Tracce di antichi percorsi vitali in età romana e successiva potrebbero essere per esempio: il toponimo “Romana” che designa una frazione del Comune di Bormida a poca distanza da Cairo Montenotte (quindi dalla via Aemilia Scauri) lungo il torrente Bormida di Pallare e l’attuale SP15; nonché l’odonimo “via Romana” presente a Bardineto, comune situato sulla SP490 che lo collega a Bormida, al Colle del Melogno e a Calizzano: indizi, forse, della fruizione romana di vie di comunicazione antiche nelle valli molto ramificate tra le province di Alessandria e di Savona.

Un’articolata rete di percorsi e di sentieri collegava Albenga con i centri della pianura ingauna e delle sue valli fino alla pianura padana: le devastanti alluvioni del Centa (non solo quelle recenti ma anche quelle antiche, come lasciano intendere i numerosi capitoli degli Statuti di Albenga dedicati alla cura dei corsi d’acqua) ne hanno obliterato le tracce materiali, ma i documenti d’archivio, le carte storiche e i ritrovamenti archeologici documentano una fitta rete stradale, costituita nell’entroterra da mulattiere, che afferiva ad Albenga, alla via Iulia Augusta e al porto–ora scomparso–, assicurando la distribuzione delle merci di produzione locale ma anche di importazione, come attestano le ceramiche galliche, ispaniche e dell’Italia centrale rinvenute in siti montani quali Castelvecchio di Rocca Barbena e Caprauna (centri attraverso cui passava una via Marenca, come sopra detto).

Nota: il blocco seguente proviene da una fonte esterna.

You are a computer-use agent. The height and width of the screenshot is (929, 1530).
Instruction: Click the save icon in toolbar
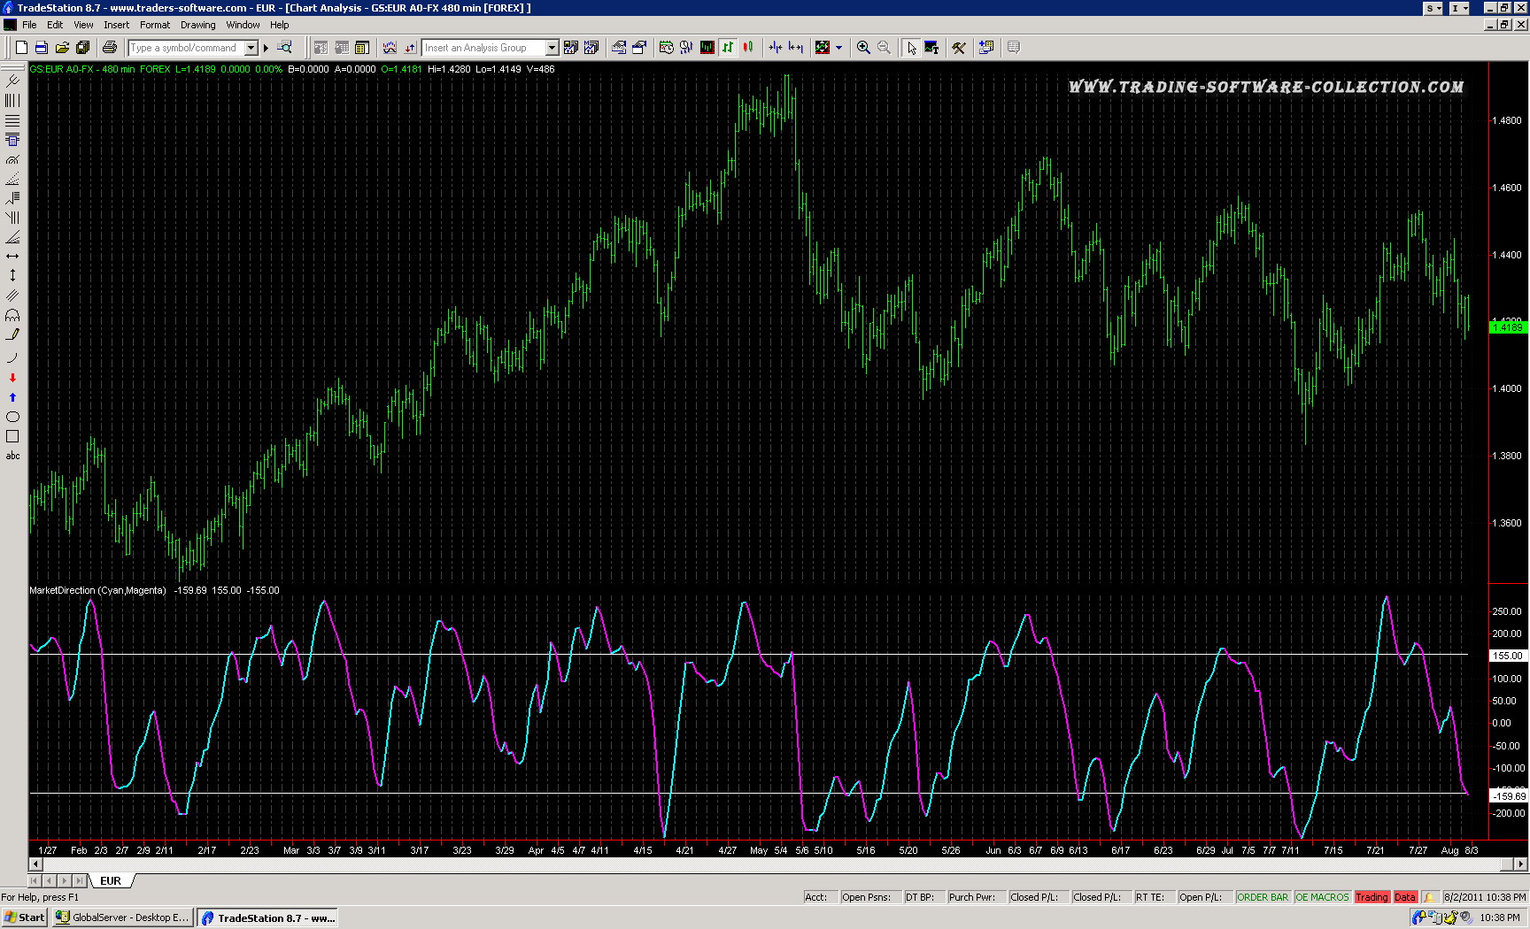(x=42, y=48)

La via Iulia Augusta tra Albenga ed Alassio

È ora di tornare ai giorni nostri: Teodora vi saluta e vi suggerisce di fuggire la calura con una passaggiata sulla via Iulia Augusta, per esempio in Val Ponci (Vallis Pontium) per ammirare i ponti romani e visitare la cava da cui vennero estratti i materiali da costruzione.